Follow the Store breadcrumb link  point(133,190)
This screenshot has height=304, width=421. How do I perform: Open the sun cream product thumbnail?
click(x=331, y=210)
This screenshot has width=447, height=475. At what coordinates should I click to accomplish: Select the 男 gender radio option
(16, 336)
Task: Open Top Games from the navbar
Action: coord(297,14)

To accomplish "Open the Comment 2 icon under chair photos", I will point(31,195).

==

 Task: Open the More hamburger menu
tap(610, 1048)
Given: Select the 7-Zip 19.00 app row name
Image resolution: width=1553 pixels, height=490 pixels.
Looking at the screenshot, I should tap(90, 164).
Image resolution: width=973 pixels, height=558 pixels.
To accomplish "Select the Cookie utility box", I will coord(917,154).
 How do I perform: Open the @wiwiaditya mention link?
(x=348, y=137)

## Problem to solve:
Review the preceding data and report every line that includes the string "point".

## Response box:
Follow the Store breadcrumb link  point(133,190)
To accomplish "Open the Comment 2 icon under chair photos", I will point(31,195).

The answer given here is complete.